=== Section Start ===
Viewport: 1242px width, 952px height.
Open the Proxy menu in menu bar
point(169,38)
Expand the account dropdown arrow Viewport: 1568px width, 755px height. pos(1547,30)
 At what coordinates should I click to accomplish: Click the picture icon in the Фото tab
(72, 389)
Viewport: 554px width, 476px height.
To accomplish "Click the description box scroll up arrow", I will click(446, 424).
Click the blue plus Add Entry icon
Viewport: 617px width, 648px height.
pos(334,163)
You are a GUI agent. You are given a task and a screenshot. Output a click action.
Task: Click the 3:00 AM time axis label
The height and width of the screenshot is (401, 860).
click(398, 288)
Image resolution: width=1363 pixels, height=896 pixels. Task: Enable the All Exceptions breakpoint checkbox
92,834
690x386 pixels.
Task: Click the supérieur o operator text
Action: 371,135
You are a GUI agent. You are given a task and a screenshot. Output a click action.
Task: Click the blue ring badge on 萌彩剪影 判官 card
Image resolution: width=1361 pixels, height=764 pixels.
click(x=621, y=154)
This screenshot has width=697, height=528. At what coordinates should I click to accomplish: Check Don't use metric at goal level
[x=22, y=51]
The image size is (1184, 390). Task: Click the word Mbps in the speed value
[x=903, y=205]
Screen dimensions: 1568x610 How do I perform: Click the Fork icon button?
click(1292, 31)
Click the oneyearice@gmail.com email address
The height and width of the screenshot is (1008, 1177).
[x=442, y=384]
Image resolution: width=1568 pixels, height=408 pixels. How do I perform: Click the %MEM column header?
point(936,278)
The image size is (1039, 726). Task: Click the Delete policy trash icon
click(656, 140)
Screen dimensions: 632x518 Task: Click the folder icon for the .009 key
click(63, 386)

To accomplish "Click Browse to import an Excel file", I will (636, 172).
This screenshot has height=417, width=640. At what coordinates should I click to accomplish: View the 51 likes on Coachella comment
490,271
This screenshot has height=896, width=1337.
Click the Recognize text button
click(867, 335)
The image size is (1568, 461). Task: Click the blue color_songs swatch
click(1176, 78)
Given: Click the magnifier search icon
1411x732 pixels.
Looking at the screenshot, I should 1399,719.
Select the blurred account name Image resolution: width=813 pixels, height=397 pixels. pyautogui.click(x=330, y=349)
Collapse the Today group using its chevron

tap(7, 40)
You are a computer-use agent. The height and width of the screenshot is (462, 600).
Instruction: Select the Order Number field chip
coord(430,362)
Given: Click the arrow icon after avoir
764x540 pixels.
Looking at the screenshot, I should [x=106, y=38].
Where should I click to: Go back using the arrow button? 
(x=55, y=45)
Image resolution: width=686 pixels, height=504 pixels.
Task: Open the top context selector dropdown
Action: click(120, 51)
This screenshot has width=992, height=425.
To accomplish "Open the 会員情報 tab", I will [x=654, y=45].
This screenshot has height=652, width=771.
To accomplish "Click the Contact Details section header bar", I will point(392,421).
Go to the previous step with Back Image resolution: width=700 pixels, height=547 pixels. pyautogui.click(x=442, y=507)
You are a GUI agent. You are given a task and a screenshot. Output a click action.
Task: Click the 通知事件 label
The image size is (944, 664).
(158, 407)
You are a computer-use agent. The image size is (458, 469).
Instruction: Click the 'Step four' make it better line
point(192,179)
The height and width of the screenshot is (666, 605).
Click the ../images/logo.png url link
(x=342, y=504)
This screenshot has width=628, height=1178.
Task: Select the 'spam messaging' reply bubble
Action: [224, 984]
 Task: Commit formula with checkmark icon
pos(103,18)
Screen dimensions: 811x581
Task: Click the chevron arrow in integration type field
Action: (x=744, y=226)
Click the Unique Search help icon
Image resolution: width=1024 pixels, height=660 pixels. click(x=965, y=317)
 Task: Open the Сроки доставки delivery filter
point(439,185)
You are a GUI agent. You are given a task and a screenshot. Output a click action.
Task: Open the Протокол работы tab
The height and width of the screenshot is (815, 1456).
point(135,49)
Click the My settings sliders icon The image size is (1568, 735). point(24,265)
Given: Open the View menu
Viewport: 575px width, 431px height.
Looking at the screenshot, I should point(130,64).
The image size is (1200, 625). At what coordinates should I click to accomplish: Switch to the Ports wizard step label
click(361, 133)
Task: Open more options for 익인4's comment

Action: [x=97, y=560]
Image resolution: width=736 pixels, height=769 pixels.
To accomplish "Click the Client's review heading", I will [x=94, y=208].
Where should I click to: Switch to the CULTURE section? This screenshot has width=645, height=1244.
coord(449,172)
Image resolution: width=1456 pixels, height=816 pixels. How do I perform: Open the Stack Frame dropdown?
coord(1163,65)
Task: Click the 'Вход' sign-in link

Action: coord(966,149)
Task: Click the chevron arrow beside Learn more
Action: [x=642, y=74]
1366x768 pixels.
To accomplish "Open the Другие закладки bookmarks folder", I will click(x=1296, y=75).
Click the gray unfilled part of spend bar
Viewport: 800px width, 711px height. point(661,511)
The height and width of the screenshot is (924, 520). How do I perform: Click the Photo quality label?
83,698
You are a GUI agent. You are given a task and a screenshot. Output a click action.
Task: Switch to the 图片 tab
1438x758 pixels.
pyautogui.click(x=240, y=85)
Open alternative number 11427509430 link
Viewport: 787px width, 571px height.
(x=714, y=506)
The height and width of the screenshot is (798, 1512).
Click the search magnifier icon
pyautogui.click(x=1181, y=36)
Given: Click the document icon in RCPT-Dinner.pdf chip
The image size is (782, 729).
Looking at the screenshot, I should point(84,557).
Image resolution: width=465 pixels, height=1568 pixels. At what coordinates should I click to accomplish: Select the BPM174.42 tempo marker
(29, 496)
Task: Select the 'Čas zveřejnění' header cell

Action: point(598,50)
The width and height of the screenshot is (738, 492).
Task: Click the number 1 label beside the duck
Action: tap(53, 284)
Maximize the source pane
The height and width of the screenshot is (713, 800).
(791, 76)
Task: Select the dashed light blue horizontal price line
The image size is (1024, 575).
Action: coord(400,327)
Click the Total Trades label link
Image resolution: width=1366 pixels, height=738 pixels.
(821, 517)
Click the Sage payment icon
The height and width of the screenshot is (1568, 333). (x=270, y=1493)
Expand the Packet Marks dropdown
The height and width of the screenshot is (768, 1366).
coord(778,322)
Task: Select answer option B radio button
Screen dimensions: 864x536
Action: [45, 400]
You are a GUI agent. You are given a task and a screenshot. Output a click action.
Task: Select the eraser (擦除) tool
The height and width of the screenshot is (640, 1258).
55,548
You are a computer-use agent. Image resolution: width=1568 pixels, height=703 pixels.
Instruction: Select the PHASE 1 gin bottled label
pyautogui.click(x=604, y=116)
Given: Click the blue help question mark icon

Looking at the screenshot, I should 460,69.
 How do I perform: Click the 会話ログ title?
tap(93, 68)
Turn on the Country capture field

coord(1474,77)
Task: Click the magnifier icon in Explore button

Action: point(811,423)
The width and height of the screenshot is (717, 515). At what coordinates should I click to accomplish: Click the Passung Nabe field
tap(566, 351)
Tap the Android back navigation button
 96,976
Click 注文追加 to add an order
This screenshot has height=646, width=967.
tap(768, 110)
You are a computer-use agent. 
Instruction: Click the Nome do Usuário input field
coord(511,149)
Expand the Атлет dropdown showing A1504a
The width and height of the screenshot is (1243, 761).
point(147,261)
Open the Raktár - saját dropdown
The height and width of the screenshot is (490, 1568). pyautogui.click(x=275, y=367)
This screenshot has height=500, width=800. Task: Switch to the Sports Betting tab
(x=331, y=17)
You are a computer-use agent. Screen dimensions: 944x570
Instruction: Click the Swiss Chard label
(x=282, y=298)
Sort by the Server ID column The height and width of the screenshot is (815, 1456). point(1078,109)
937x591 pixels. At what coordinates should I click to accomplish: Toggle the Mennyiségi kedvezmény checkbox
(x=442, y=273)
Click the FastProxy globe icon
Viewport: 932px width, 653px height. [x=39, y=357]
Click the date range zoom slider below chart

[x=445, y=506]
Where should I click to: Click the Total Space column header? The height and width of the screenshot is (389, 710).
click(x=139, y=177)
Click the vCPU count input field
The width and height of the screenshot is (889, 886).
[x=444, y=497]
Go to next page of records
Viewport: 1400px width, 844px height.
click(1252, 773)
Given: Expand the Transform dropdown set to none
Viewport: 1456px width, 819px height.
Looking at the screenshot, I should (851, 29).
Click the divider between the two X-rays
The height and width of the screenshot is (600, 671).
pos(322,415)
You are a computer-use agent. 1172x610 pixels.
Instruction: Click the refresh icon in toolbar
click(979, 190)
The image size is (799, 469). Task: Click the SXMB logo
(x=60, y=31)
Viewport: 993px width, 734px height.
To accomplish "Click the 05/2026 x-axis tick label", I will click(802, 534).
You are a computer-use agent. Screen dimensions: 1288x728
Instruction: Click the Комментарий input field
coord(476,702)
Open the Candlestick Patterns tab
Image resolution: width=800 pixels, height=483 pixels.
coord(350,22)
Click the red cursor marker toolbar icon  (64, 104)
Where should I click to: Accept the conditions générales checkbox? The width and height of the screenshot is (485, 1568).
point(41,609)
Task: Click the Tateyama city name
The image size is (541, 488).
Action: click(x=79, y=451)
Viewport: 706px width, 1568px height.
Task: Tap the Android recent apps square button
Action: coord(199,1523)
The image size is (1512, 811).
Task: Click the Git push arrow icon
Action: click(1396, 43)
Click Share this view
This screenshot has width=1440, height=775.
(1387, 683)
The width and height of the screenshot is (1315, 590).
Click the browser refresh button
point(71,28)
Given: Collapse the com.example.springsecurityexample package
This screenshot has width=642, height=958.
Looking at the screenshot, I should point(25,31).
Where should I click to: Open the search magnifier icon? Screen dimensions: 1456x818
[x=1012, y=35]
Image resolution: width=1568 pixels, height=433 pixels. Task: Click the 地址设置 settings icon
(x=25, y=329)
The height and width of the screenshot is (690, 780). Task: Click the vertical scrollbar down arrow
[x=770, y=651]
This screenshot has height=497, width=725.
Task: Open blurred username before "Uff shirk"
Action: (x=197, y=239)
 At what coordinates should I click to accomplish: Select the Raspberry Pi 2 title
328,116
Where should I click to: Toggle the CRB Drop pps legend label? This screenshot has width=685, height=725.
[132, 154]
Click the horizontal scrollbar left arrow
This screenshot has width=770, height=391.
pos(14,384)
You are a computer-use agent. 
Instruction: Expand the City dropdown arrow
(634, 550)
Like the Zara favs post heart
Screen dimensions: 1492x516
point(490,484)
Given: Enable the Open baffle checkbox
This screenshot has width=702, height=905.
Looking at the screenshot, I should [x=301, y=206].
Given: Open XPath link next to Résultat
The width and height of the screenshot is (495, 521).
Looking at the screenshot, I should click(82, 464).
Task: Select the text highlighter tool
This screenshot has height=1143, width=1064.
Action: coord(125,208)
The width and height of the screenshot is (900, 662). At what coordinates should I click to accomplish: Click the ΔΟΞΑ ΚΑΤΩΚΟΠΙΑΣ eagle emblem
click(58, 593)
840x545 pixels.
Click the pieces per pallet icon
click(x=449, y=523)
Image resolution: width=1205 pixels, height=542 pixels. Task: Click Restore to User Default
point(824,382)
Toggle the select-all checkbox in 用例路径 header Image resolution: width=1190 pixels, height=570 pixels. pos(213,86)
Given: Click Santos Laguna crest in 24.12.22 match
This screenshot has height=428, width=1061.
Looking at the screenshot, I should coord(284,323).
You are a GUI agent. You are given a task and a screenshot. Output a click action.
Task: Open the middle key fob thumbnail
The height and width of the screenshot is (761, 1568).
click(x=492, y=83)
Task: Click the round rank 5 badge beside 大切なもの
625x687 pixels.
=== Section End ===
**What the task asks**
For each line in the records that contains the word "next", make a copy.

**Answer to the problem**
Go to next page of records
Given: Open XPath link next to Résultat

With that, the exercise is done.